Consider Justice Scalia, whose judicial philosophy can be roughly reduced to the following: (1) Most legal text (including constitutinal text) is sufficiently determinate to constrain the discretion of judges and (2) where the text is not sufficiently determinate, applying the original intent of that text’s drafters (Madison, et al. for the Constitution) to interpret the text resolves this indeterminacy, and thus serves as a second constraint of judicial discretion.
Of course, Scalia’s “originalism” is just another real fancy guise with which to dress up personal perferences as “law”. Proof?
The issue before the court is the legality of President Bush’s military tribunals. The two key war-on-terror cases of 2004—Hamdi v. Rumsfeld and Rasul v. Bush—established that the administration could detain enemy combatants. But these combatants would nevertheless be entitled to some neutral adjudicatory process, the contours of which the justices left to be determined. The question for the court is whether the military tribunals established by the president by military order in 2001 meet the justices’ standard for neutral and adjudicatory.
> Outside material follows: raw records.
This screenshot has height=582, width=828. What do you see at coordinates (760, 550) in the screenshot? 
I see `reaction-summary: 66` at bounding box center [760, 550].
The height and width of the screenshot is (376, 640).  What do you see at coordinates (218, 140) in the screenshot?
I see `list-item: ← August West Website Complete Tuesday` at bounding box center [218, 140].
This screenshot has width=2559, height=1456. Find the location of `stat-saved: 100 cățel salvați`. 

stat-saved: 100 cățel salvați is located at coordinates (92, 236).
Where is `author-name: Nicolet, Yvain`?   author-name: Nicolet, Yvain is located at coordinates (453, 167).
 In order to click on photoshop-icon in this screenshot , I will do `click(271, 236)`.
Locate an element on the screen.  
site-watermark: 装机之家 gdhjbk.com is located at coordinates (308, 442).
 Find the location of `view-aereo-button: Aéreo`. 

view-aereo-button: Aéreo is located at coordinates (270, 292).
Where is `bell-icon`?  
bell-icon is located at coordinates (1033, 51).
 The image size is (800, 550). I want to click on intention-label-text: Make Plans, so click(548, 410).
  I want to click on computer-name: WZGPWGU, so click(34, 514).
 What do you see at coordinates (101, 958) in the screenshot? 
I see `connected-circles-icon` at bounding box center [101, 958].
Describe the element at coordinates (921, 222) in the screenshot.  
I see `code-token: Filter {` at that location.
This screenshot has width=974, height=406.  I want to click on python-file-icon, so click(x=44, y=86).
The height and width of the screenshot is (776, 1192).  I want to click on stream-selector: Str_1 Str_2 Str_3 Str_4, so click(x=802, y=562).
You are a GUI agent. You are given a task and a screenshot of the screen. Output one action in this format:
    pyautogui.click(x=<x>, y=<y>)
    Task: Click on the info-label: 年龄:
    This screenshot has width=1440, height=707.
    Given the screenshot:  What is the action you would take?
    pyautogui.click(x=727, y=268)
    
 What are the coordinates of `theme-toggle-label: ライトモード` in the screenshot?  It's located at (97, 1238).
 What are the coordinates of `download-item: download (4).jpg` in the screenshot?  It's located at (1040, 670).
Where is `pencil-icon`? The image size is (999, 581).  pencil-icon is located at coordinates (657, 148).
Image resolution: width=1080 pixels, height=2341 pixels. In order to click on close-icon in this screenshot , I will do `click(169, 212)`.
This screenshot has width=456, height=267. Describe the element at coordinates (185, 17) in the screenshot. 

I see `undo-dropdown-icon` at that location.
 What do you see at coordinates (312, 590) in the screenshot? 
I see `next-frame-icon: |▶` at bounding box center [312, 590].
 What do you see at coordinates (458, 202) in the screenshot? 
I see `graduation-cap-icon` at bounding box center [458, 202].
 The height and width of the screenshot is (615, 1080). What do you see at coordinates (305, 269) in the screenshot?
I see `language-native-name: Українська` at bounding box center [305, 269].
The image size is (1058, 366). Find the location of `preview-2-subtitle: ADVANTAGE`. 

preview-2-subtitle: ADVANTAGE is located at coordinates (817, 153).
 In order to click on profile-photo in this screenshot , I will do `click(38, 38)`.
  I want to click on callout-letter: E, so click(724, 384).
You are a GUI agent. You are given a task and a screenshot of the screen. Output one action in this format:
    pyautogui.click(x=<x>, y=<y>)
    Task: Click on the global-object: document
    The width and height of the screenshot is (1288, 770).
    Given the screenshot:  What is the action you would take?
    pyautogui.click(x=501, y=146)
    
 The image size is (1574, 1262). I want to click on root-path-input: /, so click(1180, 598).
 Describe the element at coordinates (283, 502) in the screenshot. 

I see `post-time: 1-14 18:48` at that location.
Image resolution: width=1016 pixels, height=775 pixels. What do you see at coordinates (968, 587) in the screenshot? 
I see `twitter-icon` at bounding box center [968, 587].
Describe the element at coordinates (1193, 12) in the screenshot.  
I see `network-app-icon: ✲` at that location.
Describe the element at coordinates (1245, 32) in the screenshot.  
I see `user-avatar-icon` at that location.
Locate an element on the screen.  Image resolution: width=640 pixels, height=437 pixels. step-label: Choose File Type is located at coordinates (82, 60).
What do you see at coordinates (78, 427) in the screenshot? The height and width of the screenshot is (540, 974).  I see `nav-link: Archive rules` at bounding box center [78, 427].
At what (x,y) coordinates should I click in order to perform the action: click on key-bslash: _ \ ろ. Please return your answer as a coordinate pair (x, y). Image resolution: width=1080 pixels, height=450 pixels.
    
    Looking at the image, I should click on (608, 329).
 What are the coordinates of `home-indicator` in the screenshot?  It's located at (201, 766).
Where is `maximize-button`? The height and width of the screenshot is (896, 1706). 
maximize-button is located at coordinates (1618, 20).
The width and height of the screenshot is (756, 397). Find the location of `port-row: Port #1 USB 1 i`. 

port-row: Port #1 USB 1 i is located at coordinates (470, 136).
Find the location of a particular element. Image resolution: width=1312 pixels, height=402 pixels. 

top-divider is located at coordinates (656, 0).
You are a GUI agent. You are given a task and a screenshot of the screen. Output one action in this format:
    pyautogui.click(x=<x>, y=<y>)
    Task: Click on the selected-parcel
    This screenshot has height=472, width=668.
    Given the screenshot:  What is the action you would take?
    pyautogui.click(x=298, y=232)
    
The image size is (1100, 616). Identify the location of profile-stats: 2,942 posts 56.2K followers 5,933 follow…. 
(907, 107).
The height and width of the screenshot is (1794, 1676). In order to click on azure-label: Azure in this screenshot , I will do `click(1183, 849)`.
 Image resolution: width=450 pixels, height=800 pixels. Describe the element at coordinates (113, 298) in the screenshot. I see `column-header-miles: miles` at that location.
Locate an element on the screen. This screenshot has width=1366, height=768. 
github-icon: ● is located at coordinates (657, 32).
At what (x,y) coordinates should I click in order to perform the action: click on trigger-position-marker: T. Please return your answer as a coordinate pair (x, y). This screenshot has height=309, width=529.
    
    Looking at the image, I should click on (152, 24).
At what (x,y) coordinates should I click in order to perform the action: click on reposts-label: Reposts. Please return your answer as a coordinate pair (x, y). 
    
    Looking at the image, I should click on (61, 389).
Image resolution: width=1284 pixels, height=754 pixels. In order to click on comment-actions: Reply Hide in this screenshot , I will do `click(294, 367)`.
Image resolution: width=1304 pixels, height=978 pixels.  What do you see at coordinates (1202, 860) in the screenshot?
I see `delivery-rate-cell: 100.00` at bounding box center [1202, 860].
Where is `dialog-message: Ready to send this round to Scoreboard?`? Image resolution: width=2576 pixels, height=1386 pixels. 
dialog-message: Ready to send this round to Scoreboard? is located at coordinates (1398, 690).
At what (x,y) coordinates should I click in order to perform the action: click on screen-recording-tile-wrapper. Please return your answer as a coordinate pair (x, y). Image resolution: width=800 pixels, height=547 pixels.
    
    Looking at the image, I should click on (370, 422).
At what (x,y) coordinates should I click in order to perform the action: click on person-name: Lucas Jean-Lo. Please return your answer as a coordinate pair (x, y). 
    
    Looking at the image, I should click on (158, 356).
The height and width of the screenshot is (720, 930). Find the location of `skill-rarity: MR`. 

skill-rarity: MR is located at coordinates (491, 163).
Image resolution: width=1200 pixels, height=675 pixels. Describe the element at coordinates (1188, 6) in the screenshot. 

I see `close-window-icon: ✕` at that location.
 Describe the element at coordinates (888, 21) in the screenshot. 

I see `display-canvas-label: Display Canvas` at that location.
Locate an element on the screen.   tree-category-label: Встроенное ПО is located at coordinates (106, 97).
If you recall from way back, I helped in research for parts of an amicus brief, on behalf of the Guantanemo detainees, when Hamdan was tried in the district court. We won there, but that decision was reversed in the federal appellate D.C. Circuit Court by a panel that included now-Cheif Justice Roberts. After losing in the appellate court, Prof. Katyal sought and was granted review by the Supreme Court. And here we are.
Now, at least two courts, and a group of very smart jurists, have disagreed about the legal merits of the Hamdan case, which to me is pretty solid evidence that the relevant legal text is indeterminate on the matter.
But not for Justice Scalia!
On March 8, three weeks before Hamdan was argued before the Supreme Court, Justice Scalia was asked what he thought about the proposition that Gauntanemo detainees have rights under the U.S. Constitution or international conventions, a principal issue in Hamdan. Scalia replied: ““Give me a break…. If he was captured by my army on a battlefield, that is where he belongs. I had a son on that battlefield and they were shooting at my son and I’m not about to give this man who was captured in a war a full jury trial. I mean it’s crazy.”
It doesn’t take a lawyer, of course, to figure out this is not a legal argument. Scalia’s decision regarding the rights of the Gauntanemo detainees stems not from his self-proclaimed belief in originalism or some dispassionate application of some legal text. Instead, he’s made his decision based on personal circumstances and emotions. Now, when he sits down to write his (hopefully dissenting) opinion, he probably will be a little more tactful. He won’t mention his son, but will instead talk about the President’s War Powers (or something) from a textualist or originalist perspective. It’ll all sound so presausive. But make no mistake: originalism is just another way to dress up personal preferences and give them the force of law.